= Erich Pernice =

German archaeologist

Erich Pernice (19 December 1864, Greifswald - 1 August 1945, Freest) was a German classical archaeologist. He was the son of the gynecologist Hugo Karl Anton Pernice (1829–1945).

He studied classical philology in Berlin, and classical languages, history and archaeology at the University of Bonn, where his instructors included Reinhard Kekulé von Stradonitz and Heinrich Nissen. In 1888, he obtained his PhD with a dissertation titled Galen et de ponderibus mensuris testimonia. Through a travel grant from the Deutschen Archäologischen Instituts (DAI), he participated in the excavation at Kerameikos in Athens. In 1895, he began work at the Antikensammlung Berlin (Antiquarium), subsequently spending several years as a directorial assistant (1897-1903).

In 1903, he was named an associate professor of archaeology and philological auxiliary sciences at the University of Greifswald, later attaining a full professorship (1907) and a directorate of the academic art collections. In 1908/09, he took part in two successful excavations at Miletus. In 1912, he was instrumental towards the founding of the "Pompeii project", a project that is still continued by the DAI today. In the field of metrology, he conducted research of ancient weights. After retirement in 1933, he continued to give lectures at Greifswald until 1940.

== Selected works ==
He was responsible for continuation of the series Hellenistische Kunst in Pompeji (Hellenistic art in Pompeii), a multi-volume project begun by Franz Winter. He also made important contributions as an editor to Wilhelm Lübke's Die Kunst des Altertums and to Georg Lehnert's Illustrierte geschichte des Kunstgewerbes (1907–09).
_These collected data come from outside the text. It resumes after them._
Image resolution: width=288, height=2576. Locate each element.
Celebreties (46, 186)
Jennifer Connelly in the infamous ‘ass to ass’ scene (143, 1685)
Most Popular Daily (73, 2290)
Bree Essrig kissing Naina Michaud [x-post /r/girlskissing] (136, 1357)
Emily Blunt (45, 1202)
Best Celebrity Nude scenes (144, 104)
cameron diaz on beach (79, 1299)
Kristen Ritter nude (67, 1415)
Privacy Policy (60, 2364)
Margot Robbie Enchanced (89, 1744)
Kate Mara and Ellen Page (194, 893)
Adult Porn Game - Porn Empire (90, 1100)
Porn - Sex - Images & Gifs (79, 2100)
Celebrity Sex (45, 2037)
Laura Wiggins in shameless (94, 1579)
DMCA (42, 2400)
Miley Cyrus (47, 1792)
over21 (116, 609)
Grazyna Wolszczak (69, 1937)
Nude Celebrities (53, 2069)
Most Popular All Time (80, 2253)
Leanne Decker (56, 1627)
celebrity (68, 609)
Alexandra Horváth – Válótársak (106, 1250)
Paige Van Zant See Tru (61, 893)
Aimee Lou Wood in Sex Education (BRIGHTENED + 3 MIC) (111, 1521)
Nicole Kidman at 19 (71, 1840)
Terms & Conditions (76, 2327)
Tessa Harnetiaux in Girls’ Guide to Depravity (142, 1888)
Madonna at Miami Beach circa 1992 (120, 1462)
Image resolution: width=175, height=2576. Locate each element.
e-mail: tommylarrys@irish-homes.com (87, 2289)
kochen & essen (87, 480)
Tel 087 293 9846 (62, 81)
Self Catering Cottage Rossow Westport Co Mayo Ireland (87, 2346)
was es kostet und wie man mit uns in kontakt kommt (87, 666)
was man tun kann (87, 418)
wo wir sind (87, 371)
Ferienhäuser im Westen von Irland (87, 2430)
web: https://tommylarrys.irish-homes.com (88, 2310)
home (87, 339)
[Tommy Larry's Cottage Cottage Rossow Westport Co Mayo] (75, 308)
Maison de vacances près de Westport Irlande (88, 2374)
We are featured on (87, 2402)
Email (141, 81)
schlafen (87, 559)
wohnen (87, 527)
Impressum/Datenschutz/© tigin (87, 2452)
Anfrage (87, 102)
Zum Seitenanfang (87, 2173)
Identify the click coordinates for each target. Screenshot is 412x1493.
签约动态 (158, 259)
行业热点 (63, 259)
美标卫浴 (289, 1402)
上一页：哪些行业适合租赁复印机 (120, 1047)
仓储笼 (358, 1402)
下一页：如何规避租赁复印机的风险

In Gercke and Norden's Einleitung in die Altertumswissenschaft, he was the author of the section on Greek and Roman private life, titled "Griechisches und römisches Privatleben". Other noteworthy works by Pernice include:
- Ein Attischer Friedhof, (with Alfred Brueckner) 1893 - An Attican cemetery.
- Griechisches pferdegeschirr im Antiquarium der Königlichen Museen, 1896 - Greek horse harnesses at the Antiquarium in the Royal Museum.
- Hellenistische silbergefässe im Antiquarium der Königlichen Museen, 1898 - Hellenistic silver vessels at the Antiquarium in the Royal Museum.
- Der Hildesheimer silberfund (with Franz Winter), 1901 - The Hildesheim silver trove.
- Gefässe und Geräte aus Bronze, 1925 - Bronze vessels and implements.
- Pompeji, 1926.
- Pavimente und Figürliche mosaiken, 1928; In: Hellenistische Kunst in Pompeii, Bd. 6. - Pavements and figurative mosaics.
- Hellenistische Tische, Zisternenmündungen, Beckenuntersätze, Altäre und Truhen, 1932; In: Hellenistische Kunst in Pompeji, Bd. 5. - Hellenistic tables, cistern mouths, pedestals, altars and chests.
Pernice promoted regional archaeology (Western Pomerania) via establishment of the Mitteilungen aus der Sammlung Vaterländischer Altertümer.